【国内1位】医療用医薬品に集中。がん領域の新薬開発に注力。
武田薬品工業は23日、新型コロナウイルス向けワクチンを製造する光工場(山口県光市)の一部施設を報道陣に公開した。米ノババックスから技術移管を受け、2021年12月から光工場で商用生産を開始している。インフルエンザ向けなどにも使っていた巨大タンクを用い、大量生産と安定的な供給が可能になったという。
同日開いた会見で、武田薬品の岩崎真人・代表取締役日本管掌は「官民連携により新型コロナ向けワクチンを届けられる」と述べた。武田薬品が製造するのは「組み換えたんぱく」と呼ばれるタイプのワクチンで、B型肝炎向けなどにも実用化されている。同ワクチンについて、武田薬品と厚生労働省は21年9月に1億5000万回分の供給契約を結んでいた。
光工場ではインフルエンザワクチンなどを製造していたことから、6000リットルの巨大タンクを6機保有し、新型コロナ向けワクチンの大量生産を可能にした。同ワクチンは冷凍ではなく冷蔵保存が可能なことから、従来の医薬品サプライチェーンを使えるといったメリットがある。

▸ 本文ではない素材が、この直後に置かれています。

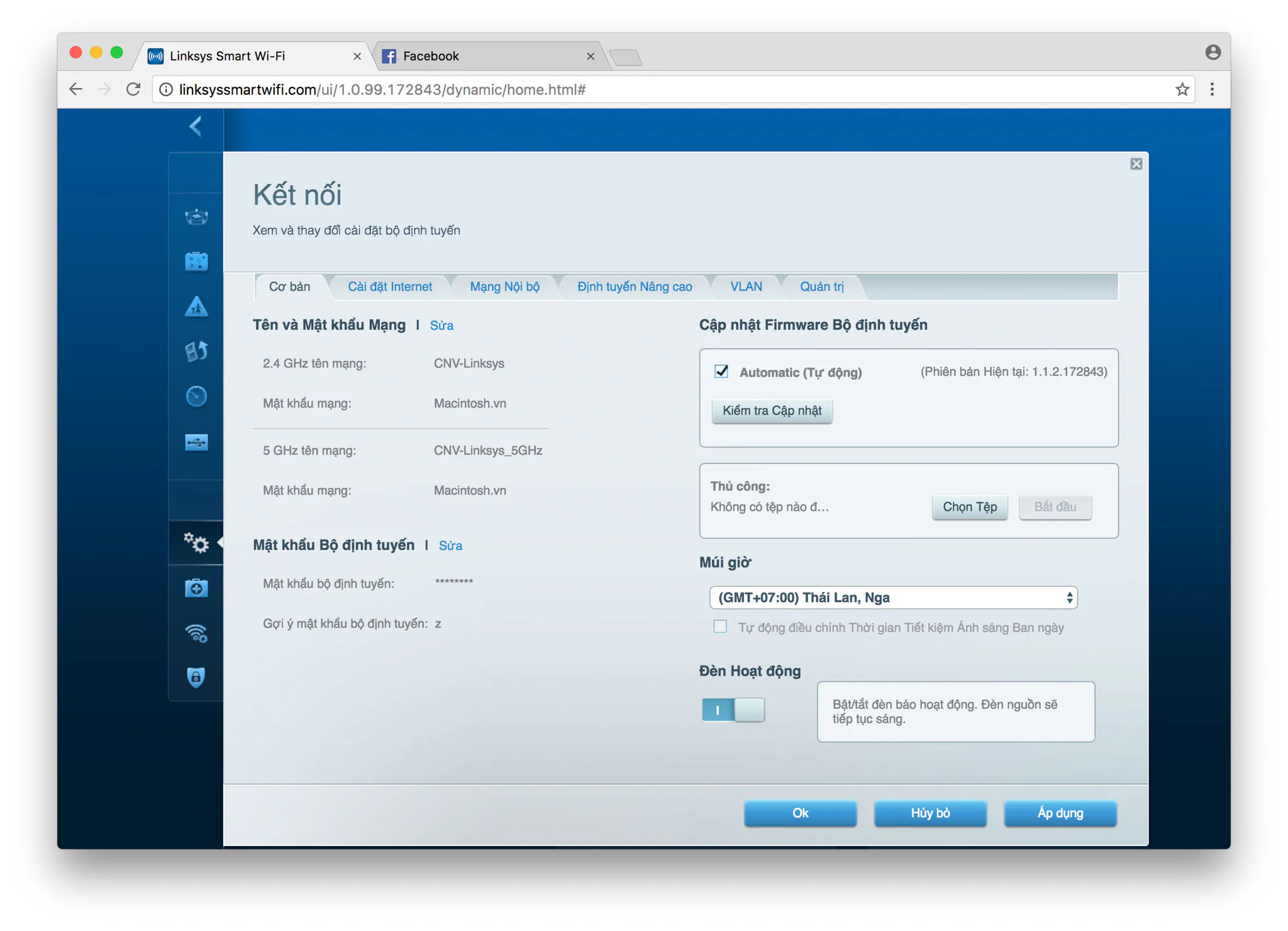
Task: Open the Security shield lock sidebar icon
Action: click(196, 677)
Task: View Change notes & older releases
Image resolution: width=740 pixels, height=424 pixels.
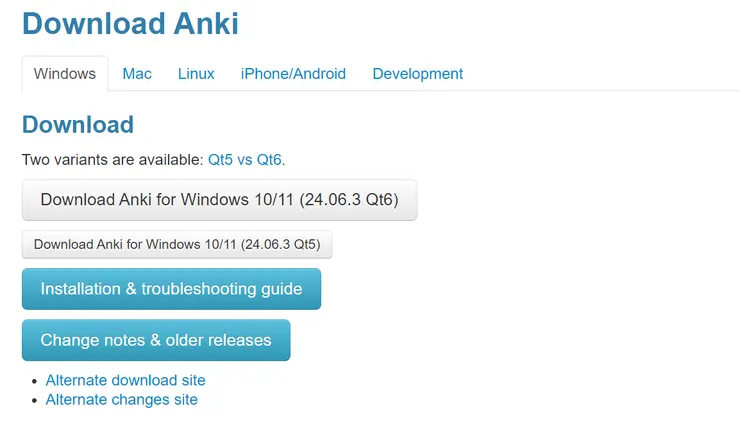Action: tap(156, 340)
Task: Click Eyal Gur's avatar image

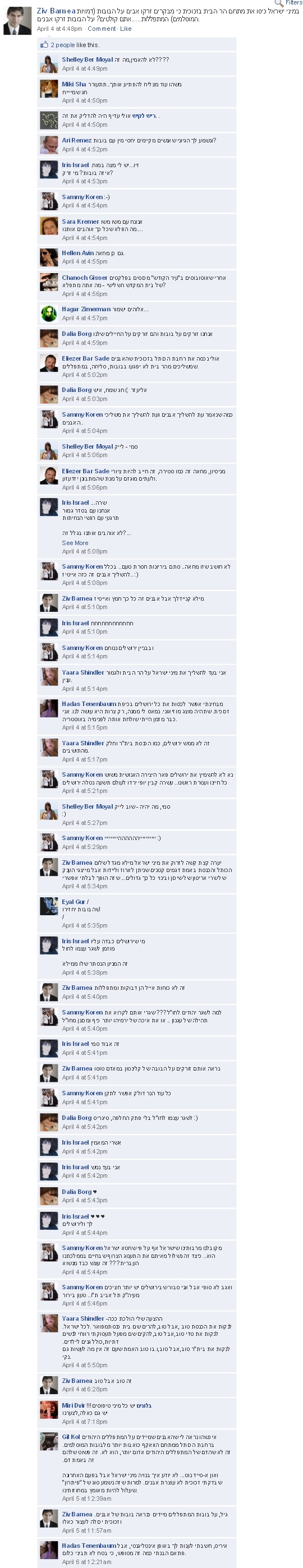Action: (x=49, y=906)
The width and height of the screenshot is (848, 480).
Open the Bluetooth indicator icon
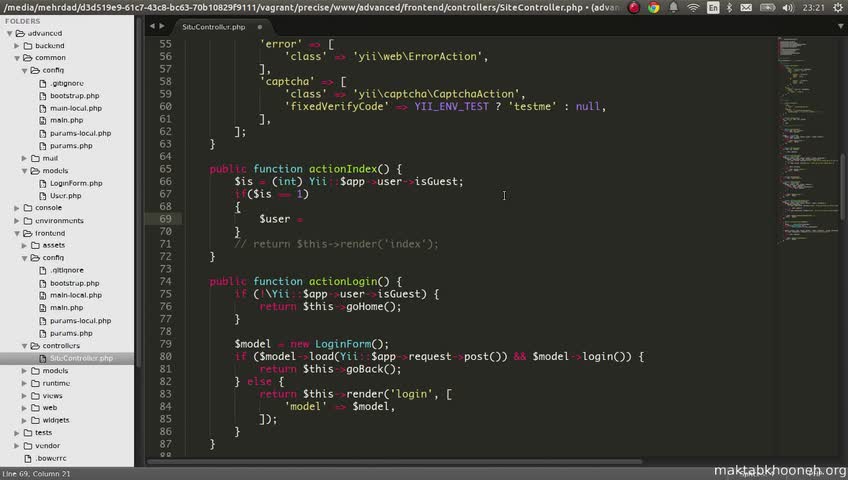[730, 8]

米ファイザー製やモデルナ製は「メッセンジャーRNA(mRNA)」という遺伝物質を活用したワクチンを開発したが、いずれも海外からの調達で、日本が確保に苦戦した背景がある。会見に出席した後藤茂之厚生労働相は「国内での創薬システムをしっかりと作り、エコシステムを構築していきたい」と述べた。